The other aspects of eating disorders can be understood as the difficulty in managing emotions, and eating allows us to fill ourselves up to avoid the emptiness that prevents us from feeling able to manage our emotions.

Anxiety and phobias

The difficulties of managing your emotions, which are particularly strong, sometimes make you flee or avoid certain situations. As a result, you fear certain places and contexts because they remind you of a difficult situation or because you are afraid of being unable to manage your emotions. This can lead to a generalized anxiety disorder, a specific phobia or even social avoidance.

5. Which therapies to treat hypersensitivity?

Even if hypersensitivity is not a pathology, it is possible to learn to live with and manage this characteristic, which defines you. Cognitive Behavioural Therapies (CBT) allow you to learn to live with your emotions, with this hypersensitivity, but also to distance yourself from events and from what you may be feeling at that moment. Work on automatic thoughts, on false beliefs, on mental representations and on the interpretation of the world can therefore be done.
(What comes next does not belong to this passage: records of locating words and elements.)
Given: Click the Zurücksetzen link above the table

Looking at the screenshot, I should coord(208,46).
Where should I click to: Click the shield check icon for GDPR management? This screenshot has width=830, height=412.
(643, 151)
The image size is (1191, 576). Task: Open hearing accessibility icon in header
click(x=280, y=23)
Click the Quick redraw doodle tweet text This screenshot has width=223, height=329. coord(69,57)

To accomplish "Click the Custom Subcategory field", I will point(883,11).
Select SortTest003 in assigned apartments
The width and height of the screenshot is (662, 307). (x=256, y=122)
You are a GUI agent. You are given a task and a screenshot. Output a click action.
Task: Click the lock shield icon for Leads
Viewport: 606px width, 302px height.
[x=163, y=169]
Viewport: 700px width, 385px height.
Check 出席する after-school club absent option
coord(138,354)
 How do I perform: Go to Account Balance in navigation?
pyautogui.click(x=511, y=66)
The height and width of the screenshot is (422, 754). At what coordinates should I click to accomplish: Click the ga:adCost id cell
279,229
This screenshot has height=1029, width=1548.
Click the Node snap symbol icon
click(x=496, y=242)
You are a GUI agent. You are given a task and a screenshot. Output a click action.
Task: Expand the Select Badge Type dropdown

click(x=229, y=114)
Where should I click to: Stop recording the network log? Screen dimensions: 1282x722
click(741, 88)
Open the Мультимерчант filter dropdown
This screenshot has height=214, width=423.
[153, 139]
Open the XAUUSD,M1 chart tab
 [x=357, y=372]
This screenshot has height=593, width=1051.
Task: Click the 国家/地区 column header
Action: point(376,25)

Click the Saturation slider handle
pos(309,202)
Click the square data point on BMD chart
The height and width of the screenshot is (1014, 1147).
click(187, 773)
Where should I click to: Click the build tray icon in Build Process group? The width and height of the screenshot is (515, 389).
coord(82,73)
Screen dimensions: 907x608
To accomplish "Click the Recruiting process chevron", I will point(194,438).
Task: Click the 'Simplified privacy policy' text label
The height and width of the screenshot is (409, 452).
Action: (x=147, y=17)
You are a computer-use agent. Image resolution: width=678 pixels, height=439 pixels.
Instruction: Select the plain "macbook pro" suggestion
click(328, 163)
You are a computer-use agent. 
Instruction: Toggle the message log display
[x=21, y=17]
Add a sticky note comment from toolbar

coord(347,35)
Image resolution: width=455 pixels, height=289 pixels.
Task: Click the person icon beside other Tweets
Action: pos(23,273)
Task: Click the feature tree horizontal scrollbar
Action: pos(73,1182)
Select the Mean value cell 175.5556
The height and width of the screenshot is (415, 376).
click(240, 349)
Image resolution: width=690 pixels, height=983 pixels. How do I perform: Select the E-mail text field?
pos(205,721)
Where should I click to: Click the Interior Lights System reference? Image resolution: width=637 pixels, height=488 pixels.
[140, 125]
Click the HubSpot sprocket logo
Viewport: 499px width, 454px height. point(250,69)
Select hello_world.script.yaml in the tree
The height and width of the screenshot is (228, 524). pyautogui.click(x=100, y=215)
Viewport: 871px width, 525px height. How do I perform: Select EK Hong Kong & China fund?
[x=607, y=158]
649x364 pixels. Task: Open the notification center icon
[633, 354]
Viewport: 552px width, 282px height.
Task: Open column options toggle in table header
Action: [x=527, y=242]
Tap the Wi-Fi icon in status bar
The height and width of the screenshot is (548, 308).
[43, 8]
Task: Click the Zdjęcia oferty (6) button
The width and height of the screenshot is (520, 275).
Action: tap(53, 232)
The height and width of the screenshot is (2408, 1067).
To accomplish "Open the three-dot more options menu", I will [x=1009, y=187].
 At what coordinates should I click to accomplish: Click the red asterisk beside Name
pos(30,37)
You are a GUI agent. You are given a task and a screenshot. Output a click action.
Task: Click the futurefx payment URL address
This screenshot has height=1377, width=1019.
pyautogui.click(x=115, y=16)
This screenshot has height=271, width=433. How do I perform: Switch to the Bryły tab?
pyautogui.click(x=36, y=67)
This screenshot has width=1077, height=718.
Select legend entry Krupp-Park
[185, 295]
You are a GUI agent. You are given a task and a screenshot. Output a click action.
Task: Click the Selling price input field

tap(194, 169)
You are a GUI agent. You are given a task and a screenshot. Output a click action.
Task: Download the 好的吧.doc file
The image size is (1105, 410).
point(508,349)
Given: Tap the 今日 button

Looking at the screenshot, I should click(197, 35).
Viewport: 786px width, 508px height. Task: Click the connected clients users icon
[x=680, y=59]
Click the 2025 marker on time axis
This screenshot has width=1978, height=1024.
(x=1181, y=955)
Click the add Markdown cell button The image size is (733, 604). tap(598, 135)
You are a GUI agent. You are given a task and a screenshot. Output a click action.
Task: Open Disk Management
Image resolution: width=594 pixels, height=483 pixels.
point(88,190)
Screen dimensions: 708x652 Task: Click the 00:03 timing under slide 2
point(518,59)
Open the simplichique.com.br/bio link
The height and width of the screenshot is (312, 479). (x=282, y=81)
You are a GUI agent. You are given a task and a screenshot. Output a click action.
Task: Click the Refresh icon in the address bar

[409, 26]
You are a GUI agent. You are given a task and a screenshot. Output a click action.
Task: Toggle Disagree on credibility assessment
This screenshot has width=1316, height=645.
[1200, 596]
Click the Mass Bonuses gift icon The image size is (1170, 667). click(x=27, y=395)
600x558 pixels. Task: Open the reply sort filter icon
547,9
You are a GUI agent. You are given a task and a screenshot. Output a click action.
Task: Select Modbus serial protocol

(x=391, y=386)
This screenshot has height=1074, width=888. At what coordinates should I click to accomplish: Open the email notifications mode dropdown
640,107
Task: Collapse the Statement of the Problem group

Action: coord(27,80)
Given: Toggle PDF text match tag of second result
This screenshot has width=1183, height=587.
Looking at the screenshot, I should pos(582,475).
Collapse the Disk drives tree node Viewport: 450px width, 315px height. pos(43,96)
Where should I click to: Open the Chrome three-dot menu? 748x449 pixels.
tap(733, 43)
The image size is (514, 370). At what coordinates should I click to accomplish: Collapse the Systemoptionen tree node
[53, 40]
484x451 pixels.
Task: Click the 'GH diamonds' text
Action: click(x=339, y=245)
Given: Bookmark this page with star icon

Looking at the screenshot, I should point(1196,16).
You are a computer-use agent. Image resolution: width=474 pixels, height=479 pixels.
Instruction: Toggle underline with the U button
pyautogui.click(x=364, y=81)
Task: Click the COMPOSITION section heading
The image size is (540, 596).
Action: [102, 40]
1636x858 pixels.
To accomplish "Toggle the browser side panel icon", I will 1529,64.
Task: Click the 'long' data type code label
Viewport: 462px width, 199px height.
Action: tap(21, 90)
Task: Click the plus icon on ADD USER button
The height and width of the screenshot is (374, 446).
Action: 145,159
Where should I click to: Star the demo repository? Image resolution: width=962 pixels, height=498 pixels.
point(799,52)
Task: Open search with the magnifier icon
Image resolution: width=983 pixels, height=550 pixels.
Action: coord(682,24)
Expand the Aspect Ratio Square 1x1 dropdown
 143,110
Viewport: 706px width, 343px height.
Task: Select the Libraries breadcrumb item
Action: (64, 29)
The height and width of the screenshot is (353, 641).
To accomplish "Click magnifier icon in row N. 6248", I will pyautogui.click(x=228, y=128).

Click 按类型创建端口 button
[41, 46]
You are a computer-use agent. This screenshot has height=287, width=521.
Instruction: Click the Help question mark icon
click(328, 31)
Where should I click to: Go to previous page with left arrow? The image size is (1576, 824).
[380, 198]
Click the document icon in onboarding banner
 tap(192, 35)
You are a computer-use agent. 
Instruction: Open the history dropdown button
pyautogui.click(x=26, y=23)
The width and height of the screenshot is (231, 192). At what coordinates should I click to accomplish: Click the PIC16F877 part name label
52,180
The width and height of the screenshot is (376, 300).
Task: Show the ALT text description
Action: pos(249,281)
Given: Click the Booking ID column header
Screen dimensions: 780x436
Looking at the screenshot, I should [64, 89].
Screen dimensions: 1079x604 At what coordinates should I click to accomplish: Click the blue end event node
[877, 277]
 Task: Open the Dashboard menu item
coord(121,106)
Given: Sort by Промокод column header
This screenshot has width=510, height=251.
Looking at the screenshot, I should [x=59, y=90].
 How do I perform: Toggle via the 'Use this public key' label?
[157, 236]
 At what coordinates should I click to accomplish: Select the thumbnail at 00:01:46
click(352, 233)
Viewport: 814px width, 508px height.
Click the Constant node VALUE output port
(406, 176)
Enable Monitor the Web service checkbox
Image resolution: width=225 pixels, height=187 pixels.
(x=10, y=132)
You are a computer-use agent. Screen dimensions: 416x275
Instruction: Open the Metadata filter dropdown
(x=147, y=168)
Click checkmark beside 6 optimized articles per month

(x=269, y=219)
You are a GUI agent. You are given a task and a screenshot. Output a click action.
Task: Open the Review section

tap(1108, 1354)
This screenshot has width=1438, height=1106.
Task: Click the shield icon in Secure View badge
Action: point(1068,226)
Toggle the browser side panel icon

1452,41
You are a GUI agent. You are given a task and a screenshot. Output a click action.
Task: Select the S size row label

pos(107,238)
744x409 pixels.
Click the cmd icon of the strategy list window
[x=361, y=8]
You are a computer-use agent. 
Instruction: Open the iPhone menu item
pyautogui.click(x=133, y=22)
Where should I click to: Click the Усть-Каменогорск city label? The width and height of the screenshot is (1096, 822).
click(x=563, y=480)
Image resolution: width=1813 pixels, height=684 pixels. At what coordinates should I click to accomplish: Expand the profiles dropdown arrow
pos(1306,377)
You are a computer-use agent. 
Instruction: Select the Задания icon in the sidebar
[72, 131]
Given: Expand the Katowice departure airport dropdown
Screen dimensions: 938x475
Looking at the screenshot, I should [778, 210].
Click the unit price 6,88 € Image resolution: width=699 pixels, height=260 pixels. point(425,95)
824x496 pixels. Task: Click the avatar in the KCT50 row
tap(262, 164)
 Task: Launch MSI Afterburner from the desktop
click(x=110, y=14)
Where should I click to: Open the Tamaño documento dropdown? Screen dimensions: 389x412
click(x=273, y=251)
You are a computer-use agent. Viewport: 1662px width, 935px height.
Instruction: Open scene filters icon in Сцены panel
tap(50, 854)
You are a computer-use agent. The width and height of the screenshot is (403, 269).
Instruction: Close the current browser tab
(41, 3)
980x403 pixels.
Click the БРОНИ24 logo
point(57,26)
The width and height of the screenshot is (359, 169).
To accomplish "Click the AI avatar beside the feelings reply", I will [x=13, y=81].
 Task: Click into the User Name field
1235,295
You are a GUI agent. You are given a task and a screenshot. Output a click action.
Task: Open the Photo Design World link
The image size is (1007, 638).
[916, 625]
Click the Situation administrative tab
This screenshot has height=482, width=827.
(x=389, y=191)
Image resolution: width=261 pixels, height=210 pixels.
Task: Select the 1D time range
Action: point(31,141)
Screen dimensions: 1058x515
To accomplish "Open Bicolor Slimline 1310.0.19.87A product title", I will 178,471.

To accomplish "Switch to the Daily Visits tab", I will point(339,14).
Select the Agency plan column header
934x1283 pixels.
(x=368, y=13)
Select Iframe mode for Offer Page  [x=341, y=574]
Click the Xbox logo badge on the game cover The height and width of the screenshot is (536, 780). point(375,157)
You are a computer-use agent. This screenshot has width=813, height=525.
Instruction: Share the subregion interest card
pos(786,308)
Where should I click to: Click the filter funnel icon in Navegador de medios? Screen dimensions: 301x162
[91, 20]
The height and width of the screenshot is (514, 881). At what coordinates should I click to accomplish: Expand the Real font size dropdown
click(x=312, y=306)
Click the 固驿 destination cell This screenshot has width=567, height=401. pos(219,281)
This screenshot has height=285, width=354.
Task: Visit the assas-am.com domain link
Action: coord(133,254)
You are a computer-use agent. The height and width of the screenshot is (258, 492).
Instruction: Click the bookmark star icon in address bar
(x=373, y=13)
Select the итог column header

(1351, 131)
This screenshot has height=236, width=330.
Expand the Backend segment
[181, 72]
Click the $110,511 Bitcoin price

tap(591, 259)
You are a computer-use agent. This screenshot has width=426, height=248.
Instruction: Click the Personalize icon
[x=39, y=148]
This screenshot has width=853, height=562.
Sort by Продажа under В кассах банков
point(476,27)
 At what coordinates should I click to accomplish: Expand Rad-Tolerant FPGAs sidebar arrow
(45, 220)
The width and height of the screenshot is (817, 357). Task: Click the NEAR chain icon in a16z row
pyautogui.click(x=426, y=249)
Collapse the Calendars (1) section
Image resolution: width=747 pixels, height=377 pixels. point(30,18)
In addition, Cognitive Behavioural Therapies can also work on the reasons for this hypersensitivity. To do this, Virtual Reality Exposure Therapies immerse the patient in an environment that can generate intense emotions and help them to work on their emotions, their history and their thoughts directly in the situation. It is therefore important to be able to develop this emotional intelligence

Finally, you can also do mindfulness meditation to accept the sensations you are feeling in the present moment. Understanding and distinguishing your physical sensations so that you can move forward with them is particularly helpful. These relaxation sessions can be done with videos or audio that you can find on the internet, but also in virtual reality. Virtual reality allows a better learning of this relaxation for people less adept at these techniques.